The trial court determined that the will was ambiguous as to Hilliard's intent because it stated that Hilliard wanted a "traditional Jewish burial," yet his wife could not be buried in Mount Hebron with him. Because the will was ambiguous, the court considered the extrinsic evidence and determined that Hilliard's true intent was to be buried alongside Margaret. The court therefore ordered Hilliard to be buried in the Florida cemetery.

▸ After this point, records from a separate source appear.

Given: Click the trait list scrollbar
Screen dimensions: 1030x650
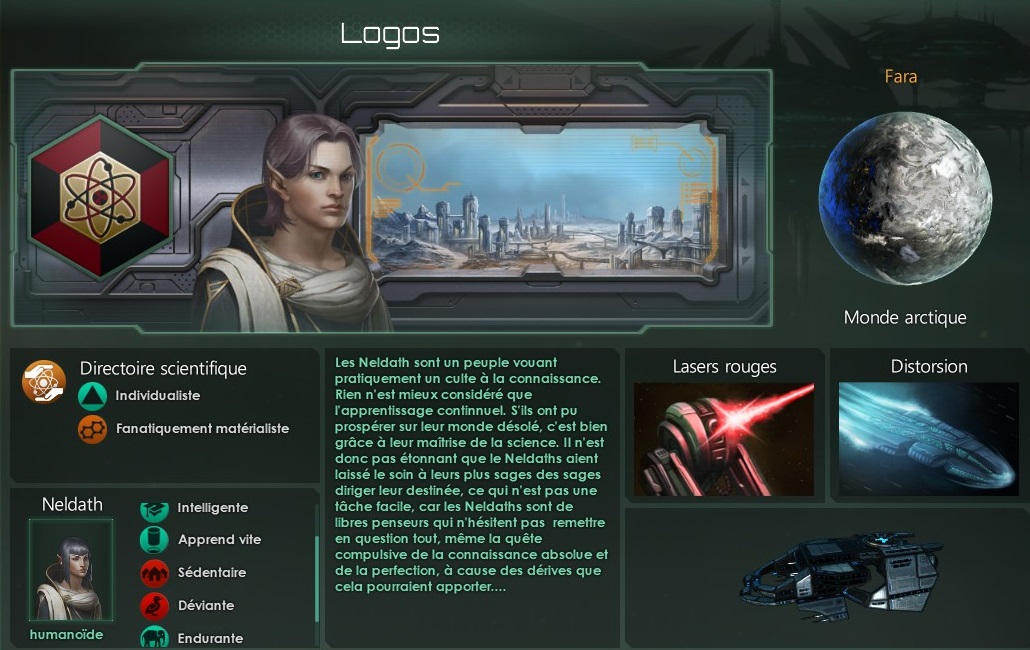Looking at the screenshot, I should click(x=317, y=580).
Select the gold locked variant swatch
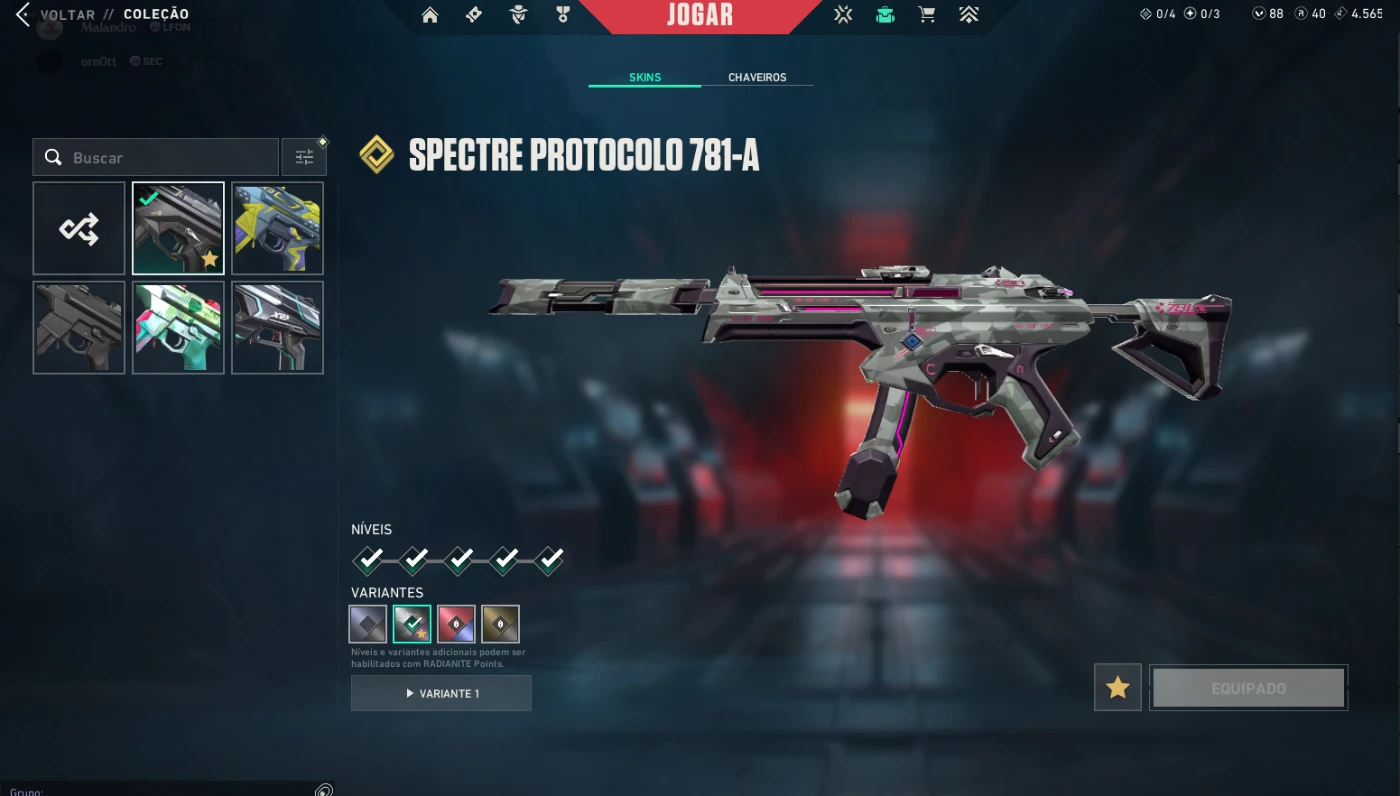Screen dimensions: 1400x796 coord(500,624)
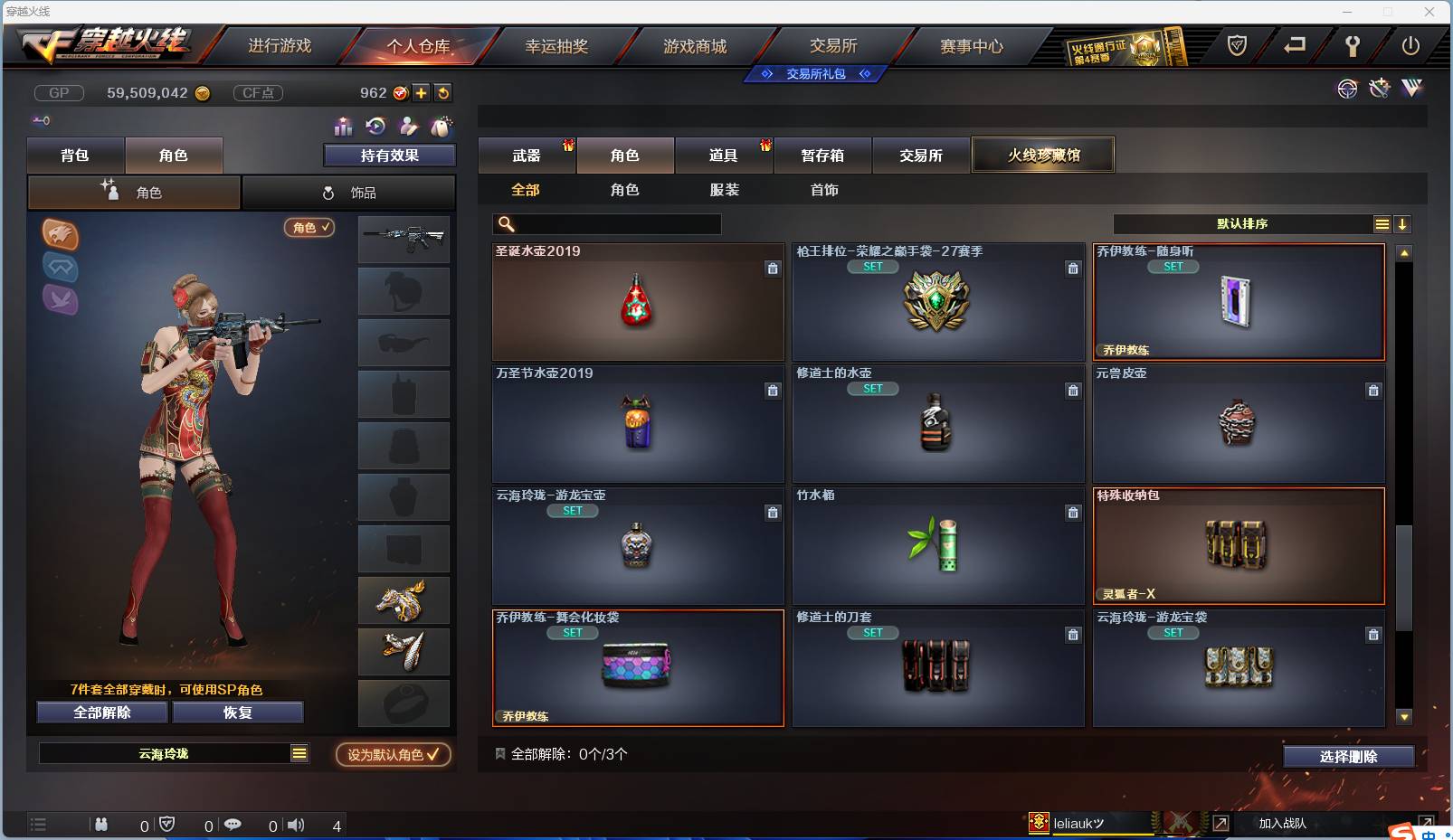Select the V-badge icon in top right corner
This screenshot has height=840, width=1453.
click(x=1410, y=89)
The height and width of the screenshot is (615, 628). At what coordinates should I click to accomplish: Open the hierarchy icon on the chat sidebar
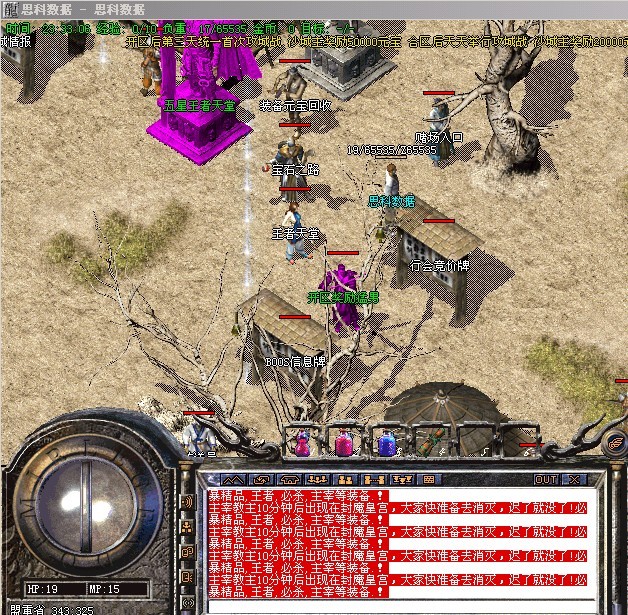pos(186,525)
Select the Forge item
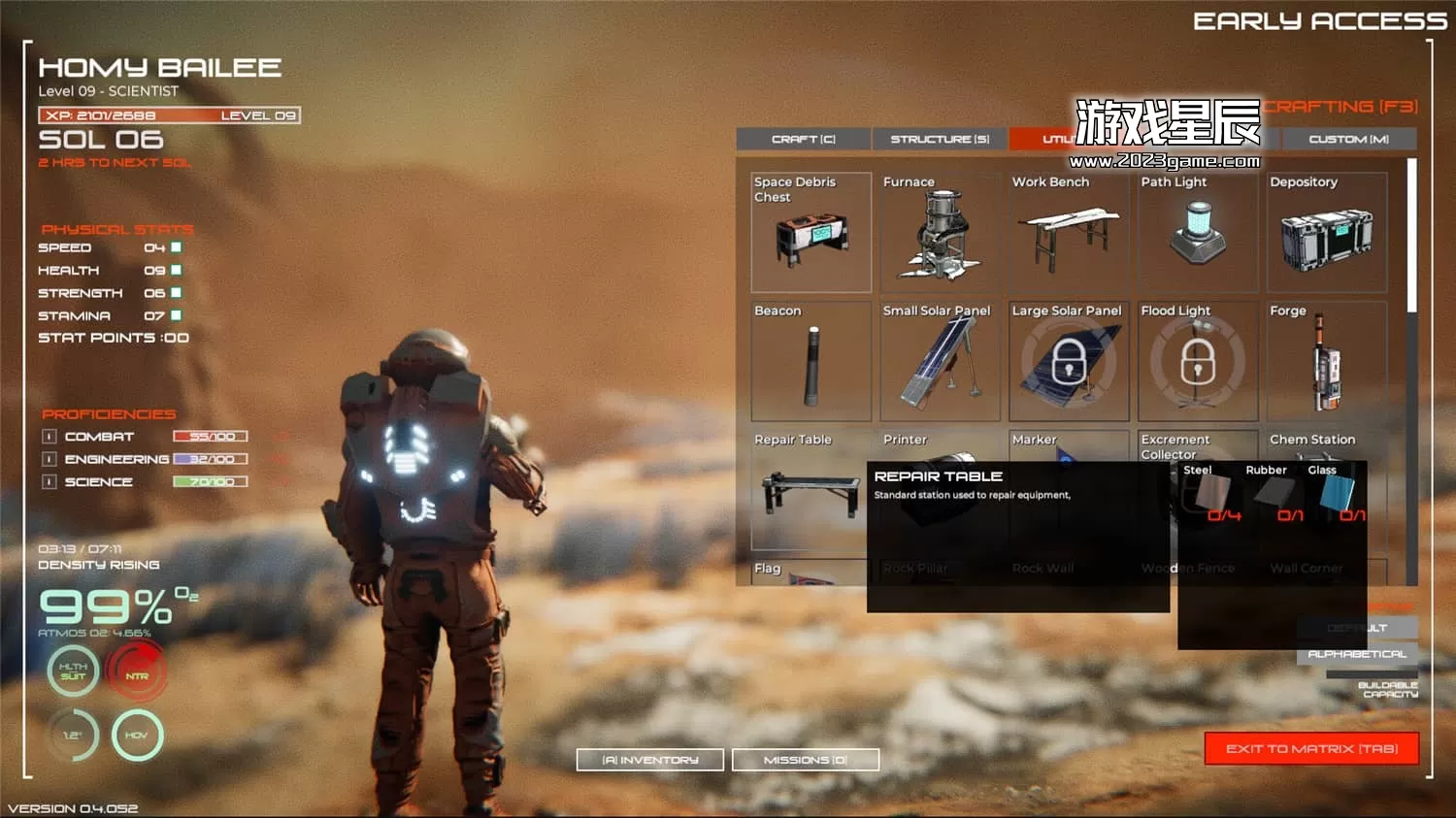The height and width of the screenshot is (818, 1456). pyautogui.click(x=1327, y=362)

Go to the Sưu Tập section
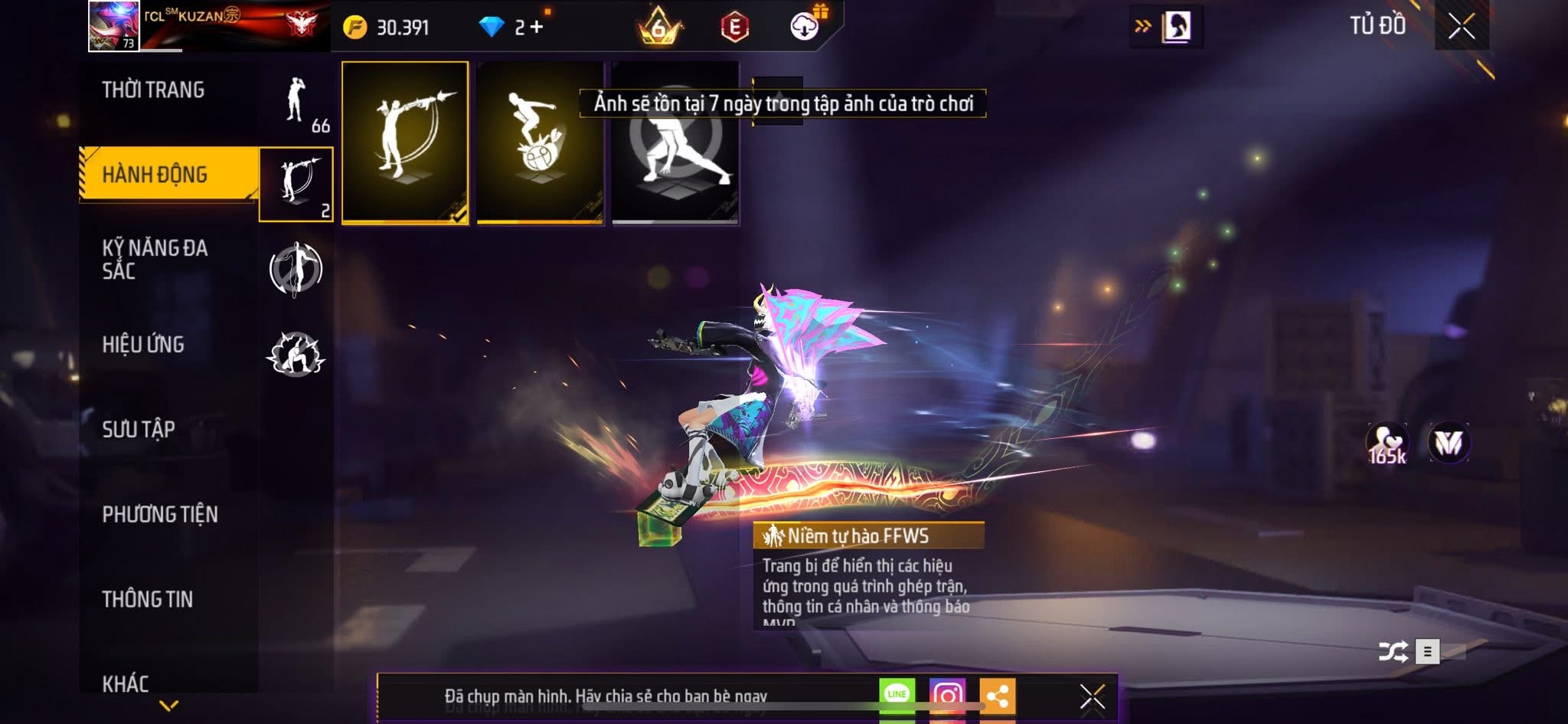[139, 429]
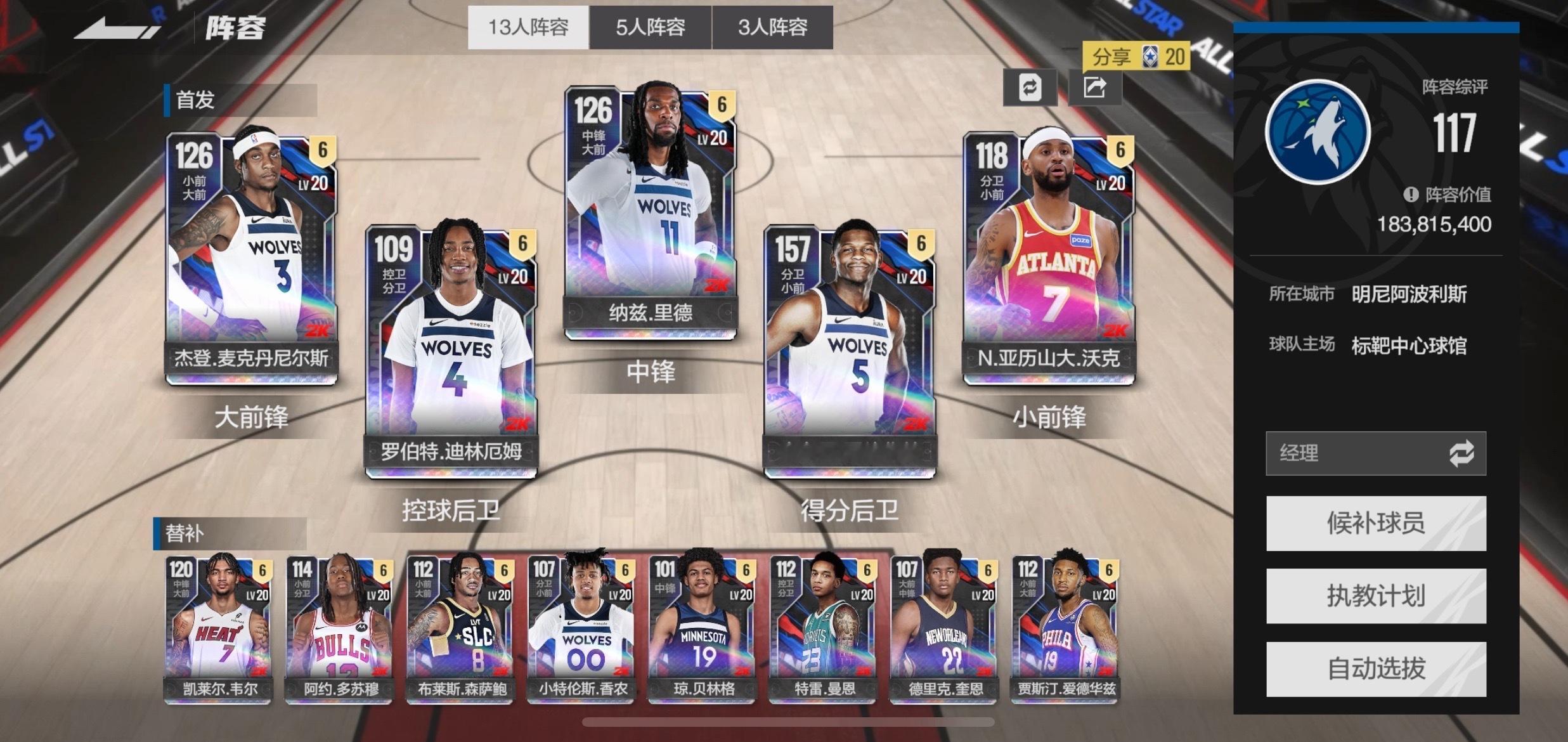Image resolution: width=1568 pixels, height=742 pixels.
Task: Open the 执教计划 screen
Action: [1376, 595]
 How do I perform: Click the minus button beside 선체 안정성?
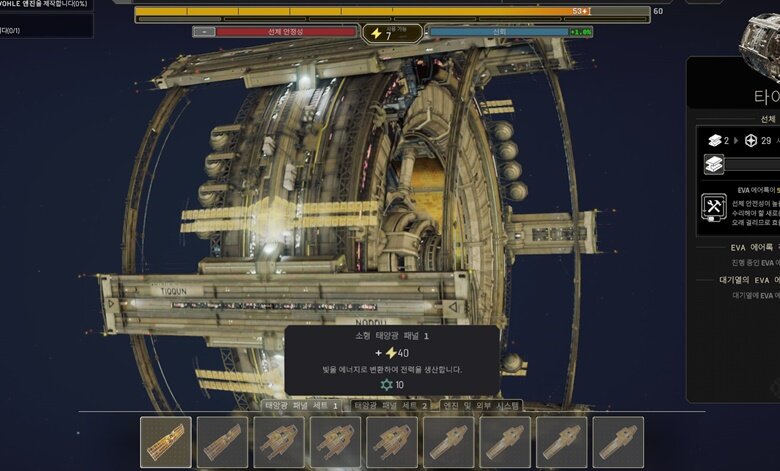(203, 32)
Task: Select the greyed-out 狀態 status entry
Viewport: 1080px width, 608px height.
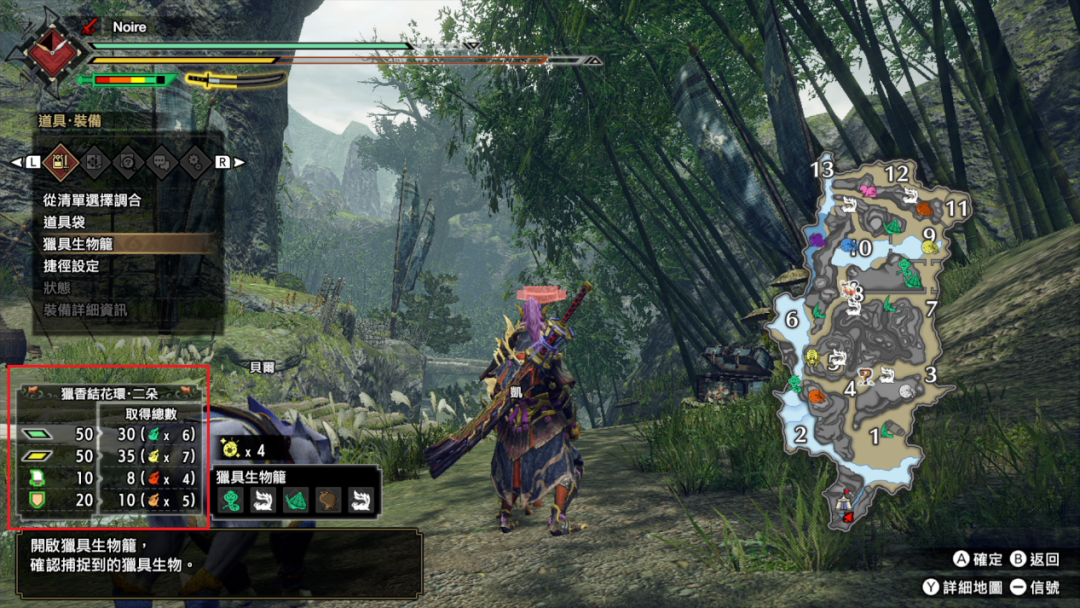Action: click(x=57, y=288)
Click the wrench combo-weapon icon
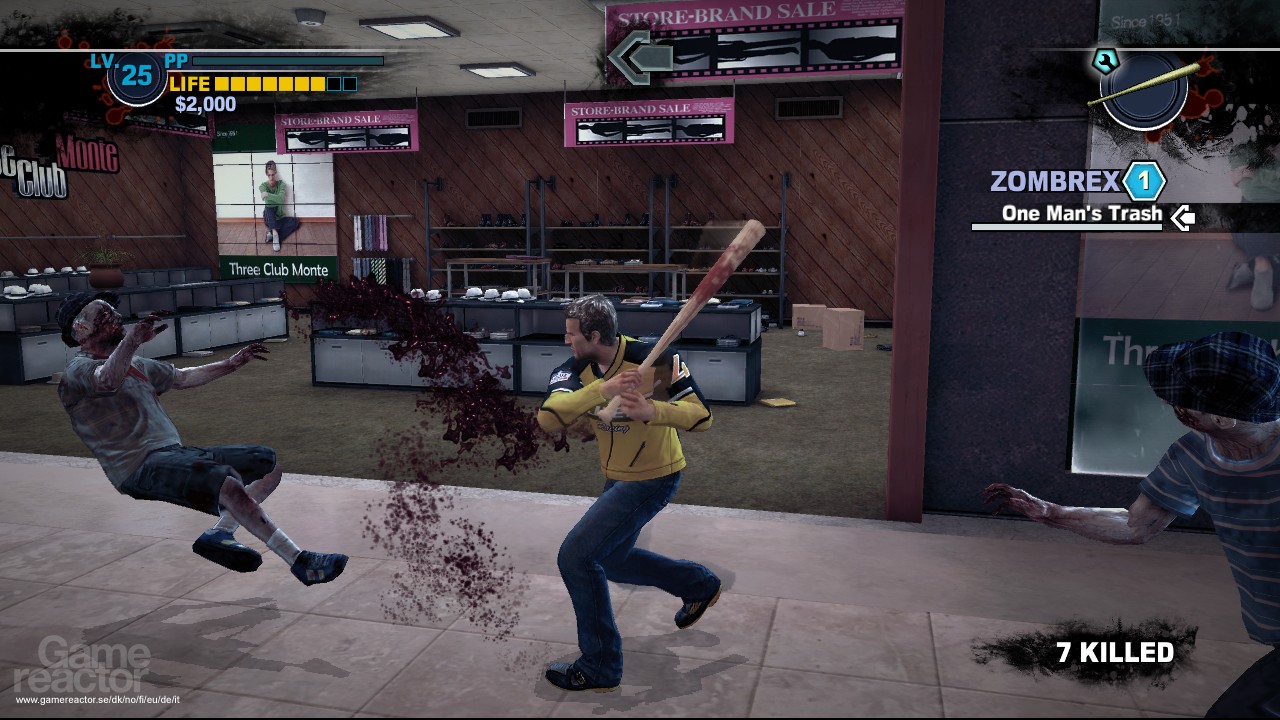Image resolution: width=1280 pixels, height=720 pixels. [x=1106, y=60]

This case presents an issue of first impression in Florida. The question presented is whether a deceased's testamentary burial instructions are binding upon the court or may be disregarded when the testator has made a subsequent oral statement of desire as to his final resting arrangements. The parties and the trial court considered the issue as though it was *953 necessary to find an ambiguity in the will in order to vary its terms by the oral statements of the deceased. We instead affirm the trial court's ruling, adopting the majority view that provisions in a will regarding burial instructions are not conclusive of a testator's intent, and the trial court may take evidence that the testator changed his or her mind regarding disposition of his body.

The common law recognized no property right in the body of a deceased. See Jackson v. Rupp, 228 So.2d 916, 918 (Fla. 4th DCA 1969). In the absence of a testamentary disposition, the spouse of the deceased or the next of kin has the right to the possession of the body for burial or other lawful disposition. Kirksey v. Jernigan, 45 So.2d 188, 189 (Fla.1950).

Where the testator has expressed his exclusive intention through the will, the testator's wishes should be honored. For instance, in Kasmer v. Guardianship of Limner, 697 So.2d 220 (Fla. 3d DCA 1997), the testator directed that his body be cremated. The executor of the will refused to follow that direction for reasons of conscience.